Can't copy nested tuplets to last beat of measure

• Nov 28, 2018 - 13:19
Reported version
3.0
Type
Functional
Frequency
Once
Severity
S3 - Major
Reproducibility
Always
Status
closed
Regression
Yes
Workaround
No
Project

This issue was reported here: https://musescore.org/en/node/278934.

Open the attached file. Copy the complete tuplet on beat 1 and try to paste it onto beat 4. MuseScore will complain the the tuplet crosses the bar line, even though it should fit in the measure.

Attachment Size
paste-tuplet.mscz 3.75 KB

Comments

Status closed active

and it happened again. 36e6246. create a >8 tuplet, copy paste to last beat of measure, get the 'tuplet cannot cross barlines' error.

Attachment Size
test.mscz 8.24 KB

I've been staring at the code, though I don't see any changes to what matt did. It looks like afrac() means 'actual fraction' take the starting tick and return the fraction of the measure used? Though, with this:

Fraction Fraction::fromTicks(int ticks)
{
return Fraction(ticks, MScore::division * 4).reduced();
}
Isn't that assuming that a measure is 4 beats long? So afrac is (ticksused)/(ticksin4/4measure)?

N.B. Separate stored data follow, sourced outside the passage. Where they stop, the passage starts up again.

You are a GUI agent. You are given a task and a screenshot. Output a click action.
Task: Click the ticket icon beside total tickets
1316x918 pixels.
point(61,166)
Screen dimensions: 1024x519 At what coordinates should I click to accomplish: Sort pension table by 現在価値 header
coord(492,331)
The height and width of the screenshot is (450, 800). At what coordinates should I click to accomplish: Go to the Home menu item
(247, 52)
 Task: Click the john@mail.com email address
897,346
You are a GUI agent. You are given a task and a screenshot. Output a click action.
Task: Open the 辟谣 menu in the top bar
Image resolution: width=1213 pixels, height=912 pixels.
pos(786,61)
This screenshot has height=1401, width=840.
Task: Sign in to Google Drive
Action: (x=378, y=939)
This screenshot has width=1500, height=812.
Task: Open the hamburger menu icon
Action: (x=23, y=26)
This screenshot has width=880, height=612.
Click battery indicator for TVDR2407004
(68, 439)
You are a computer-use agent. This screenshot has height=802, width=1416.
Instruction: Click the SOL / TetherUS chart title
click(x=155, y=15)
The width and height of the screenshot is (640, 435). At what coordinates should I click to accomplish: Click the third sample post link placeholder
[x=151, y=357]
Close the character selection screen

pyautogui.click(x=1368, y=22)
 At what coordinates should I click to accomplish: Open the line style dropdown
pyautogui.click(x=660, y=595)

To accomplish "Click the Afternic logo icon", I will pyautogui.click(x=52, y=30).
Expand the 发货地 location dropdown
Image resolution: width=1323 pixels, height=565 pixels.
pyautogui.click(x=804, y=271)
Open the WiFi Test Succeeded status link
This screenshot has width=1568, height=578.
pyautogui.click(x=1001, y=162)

Also, it looks like paste.cpp is checking rfrac, not afrac. rfrac... if measure, rfrac = afrac - m->afrac, is that then accounting for time signatures that have other than four beats per measure? and then... rtick is tick - parent->tick. So starting tick of the tuplet, minus what? Who is the parent? The measure/amount highlighted?

Do we have documentation for the code? It'd make it easier. I can't find any.

Title Can't copy tuplet to last beat of measure Can't copy nested tuplets to last beat of measure

A straight nine-let works fine, its only the nested version that is doing it's math correctly.

Laurelin, let me try to answer some of your questions.

A whole note is defined as 4 beats, no matter the time signature.
The parent of a tuplet is the measure that contains the tuplet.
rfrac() is the "relative fraction", or the beat relative to the beginning of the measure, in terms of a fraction of a whole note.
afrac() is the "absolute fraction", or the beat relative to the beginning of the score, in terms of a fraction of a whole note.

Oh, and the documentation for the code is the code itself.